I must not have been clear enough evidently, since I never said it was ok for my dog to get into fights, which BTW, he never has, (even when a small dog (Corgi) tried snapping at him at a dog obedience club meeting one night). 

What I said was, IF he got into a fight by some dog attacking him, I expect him to fight back if he has no choice but to fight. And I also hope he wins! 

Also, can you show me where I said that I am against someone protecting their dog against another dog?

If some person jumps on you, wouldn't you at least try to fight back? Or just lay on the floor and hope they stop?

I also said that I think that the standard temperament description of the GSD includes the word "courageus(sp)" somewhere in it and to me that means that an adult GSD SHOULD defend himself and his family.

Do you disagree with the above sentence?


----------



## codmaster (Aug 5, 2009)

angierose said:


> We were at the dog park once. There was only one other dog there, and Kaylee and it were playing beautifully for nearly an hour. When it was time to go, Kaylee kept bounding away from me so I decided to leash her even though I had heard not to do so in the park. I had her by the collar and was saying goodbye to the other lady and her dog. I clipped the leash on, we took a few steps away, and the dog we'd been playing with for so long suddenly went on the attack. It was no longer play. It was nothing like they'd been doing earlier.
> 
> Something about the leash really changes the dynamics of dog interactions. I suspect that because Kaylee was fairly young and submissive then, the leash marked her as far more...restrained? somehow weaker or less likely to fight back?...than she had been during free play.


From what I have heard and seen, a leash does a couple of things that can sometimes be important. In some dogs it changes their "fight or flight" options, and that makes some dogs become fear aggressive. It also changes/restricts a number of doggy language communication calming signals which can lead to misinterpretation between the dogs, hence can lead to fights breaking out.

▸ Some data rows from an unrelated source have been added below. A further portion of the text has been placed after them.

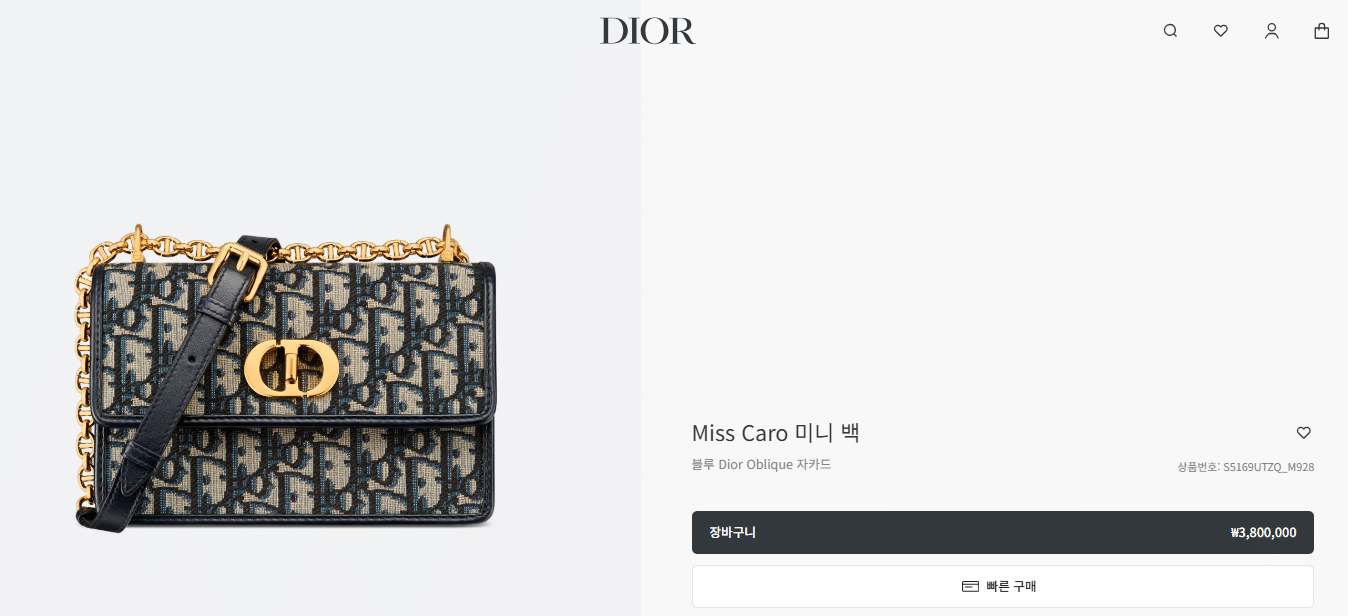Click the 장바구니 text label
This screenshot has width=1348, height=616.
732,533
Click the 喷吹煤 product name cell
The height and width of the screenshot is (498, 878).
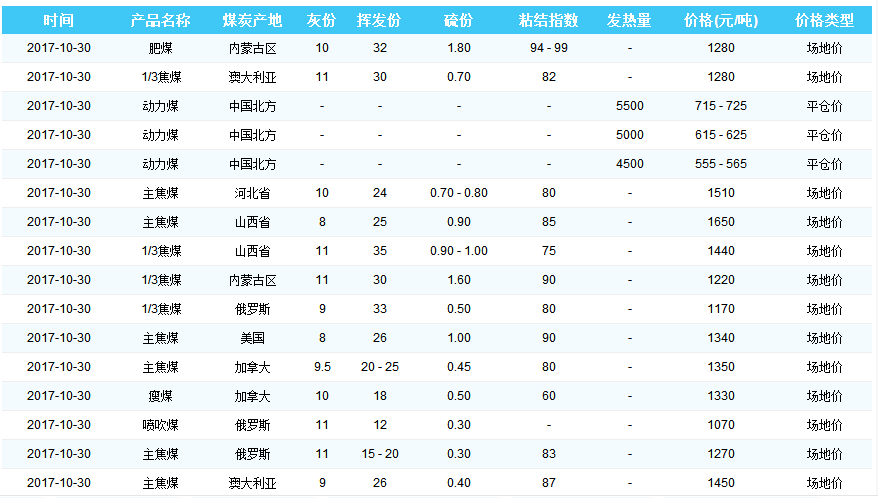coord(160,425)
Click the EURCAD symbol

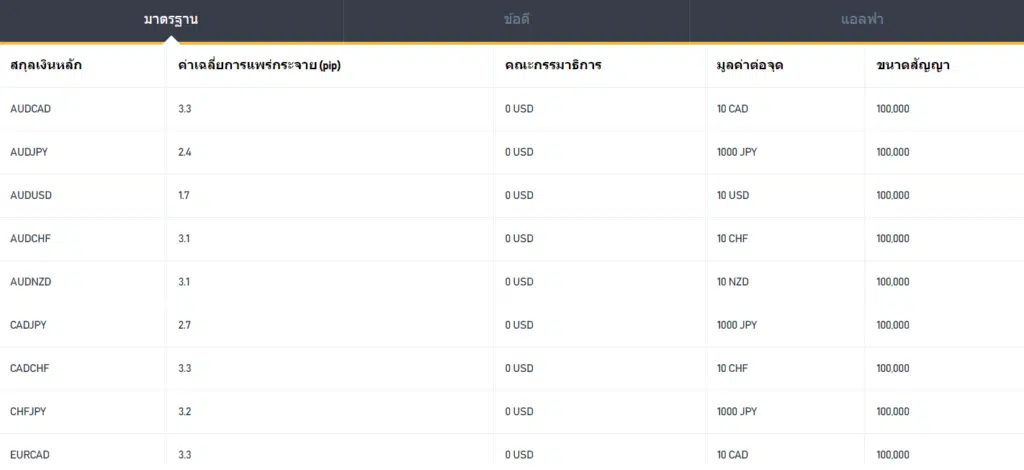[x=30, y=454]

And they can also misinterpret the signals coming down the leash from the owner - i.e. "I am nervous about this - Danger, danger!


----------



## Caledon (Nov 10, 2008)

What would have been the best response either owner could have taken to avoid the final outcome?

I know nose to nose greetings are not good, but how do you teach your dog to properly greet?

It looks to me like the GSD was the one doing the nose greeting as he appears to be moving and the golden-doodle is already stiff and on alert.


----------



## MaggieRoseLee (Aug 17, 2001)

Caledon said:


> What would have been the best response either owner could have taken to avoid the final outcome?
> 
> I know nose to nose greetings are not good, but how do you teach your dog to properly greet?
> 
> It looks to me like the GSD was the one doing the nose greeting as he appears to be moving and the golden-doodle is already stiff and on alert.


Nose to nose for a sec is fine, but then the 'calming signals' need to start from BOTH dogs is best, but one is ok.

The very best way to learn to judge and read a dog is a DVD called Calming Signals by Turid Rugaas. She does a GREAT job breaking down all the little quiet calm things we 'stupid' humans miss but are LOUD AND CLEAR communication to the dogs. We see the fight but miss all the other signals before.....


----------



## Dainerra (Nov 14, 2003)

codmaster said:


> What I said was, IF he got into a fight by some dog attacking him, I expect him to fight back if he has no choice but to fight. And I also hope he wins!
> 
> Also, can you show me where I said that I am against someone protecting their dog against another dog?


I avoid situations where my dog has no choice but to fight. If he was to hurt another dog, the "big bad GSD" is always in the wrong. It doesn't matter if the other dog is the aggressor, sadly. We don't have dog parks here; if we did, I would probably only go for pre-arranged playdates with dogs we know.

You have blasted everyone who has ever said that they get between their dog and a strange dog, chasing off the stranger to avoid a fight. That's why I am surprised to think that it's ok for you dog to fight a dog that approached it.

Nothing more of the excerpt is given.